We are interested in studying this question in further detail and developing the best open LLMs for medical tasks. We believe the release of domain-specialized open-source LLMs is crucial for practical medical applications of the latest LLM advances. While there has been some work done in the field, like BioMedLM, Clinical Camel, Bio Mistral, Meditron, etc., all these open LLMs are inferior to closed models like Med-PaLM 2. We aim to build open LLMs that are on-par or superior to SOTA closed LLMs like Med-PaLM 2. We plan to share model weights, methodology, and results transparently.
-
Recent advances in machine learning and computational neuroscience now allow neuroscientists to reconstruct visual perception from human brain activations, with the caveat that such models are run offline and require large amounts of training data to be collected from the same individual, rendering them infeasible for clinical use.

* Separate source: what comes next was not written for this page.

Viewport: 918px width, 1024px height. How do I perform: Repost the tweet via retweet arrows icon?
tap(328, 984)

This collaboration aims to develop a real-time system to reconstruct visual perception from human brain activations in a single brain-imaging session. This would allow researchers to quickly peer into the patient's internal mental experience and be used in closed-loop designs for brain-computer interfaces.
We are utilizing generative AI techniques to improve the state-of-the-art offline fMRI to image reconstructions of natural scenes and human faces. We will then use active learning to enable rapid data collection and real-time fMRI to image reconstruction.

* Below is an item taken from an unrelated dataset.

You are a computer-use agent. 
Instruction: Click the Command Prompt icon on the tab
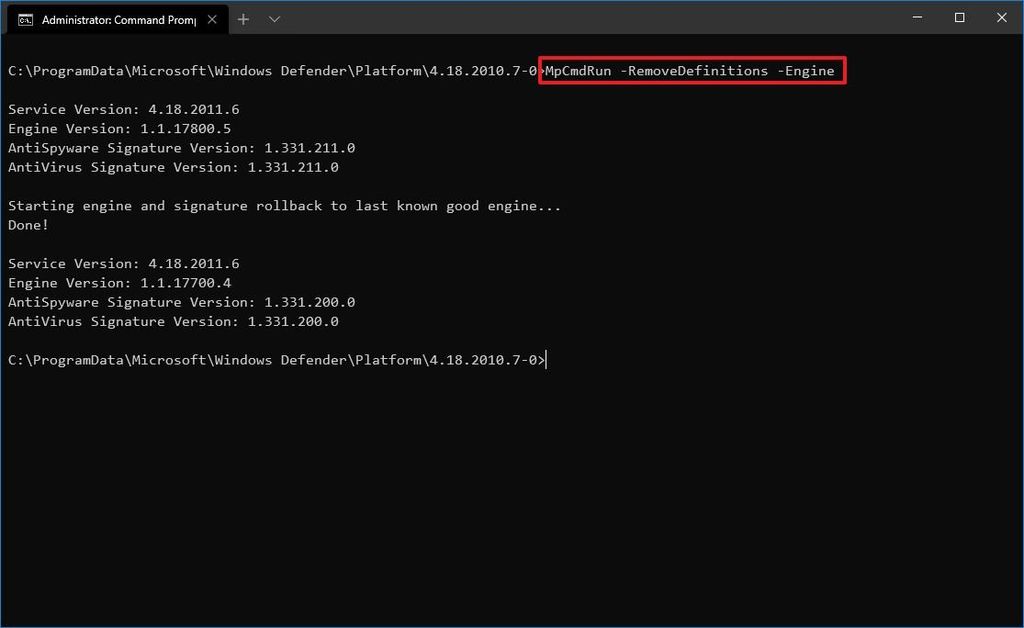pyautogui.click(x=27, y=18)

Training Foundation Models for Radiology
-
Multimodal models trained on large natural image-text pair datasets have exhibited astounding abilities in generating high-quality images (see: DALL-E 2, CLIP, and of course, Stable Diffusion). However, medical imaging data fundamentally differs from natural images.
The language used to capture relevant details in medical data succinctly uses a different, narrow but semantically rich, domain-specific vocabulary. Not surprisingly, multimodal models trained on natural image-text pairs do not tend to generalize well to the medical domain.
For this reason, we have trained diffusion models and vision-language models on publicly available chest x-rays and corresponding prompts and instru tions. Our chest X-ray diffusion model is able to generate high-fidelity, diverse synthetic x-rays conditioned on text prompts, while our vision-language model achieves state-of-the-art results on chest X-ray interpretation tasks.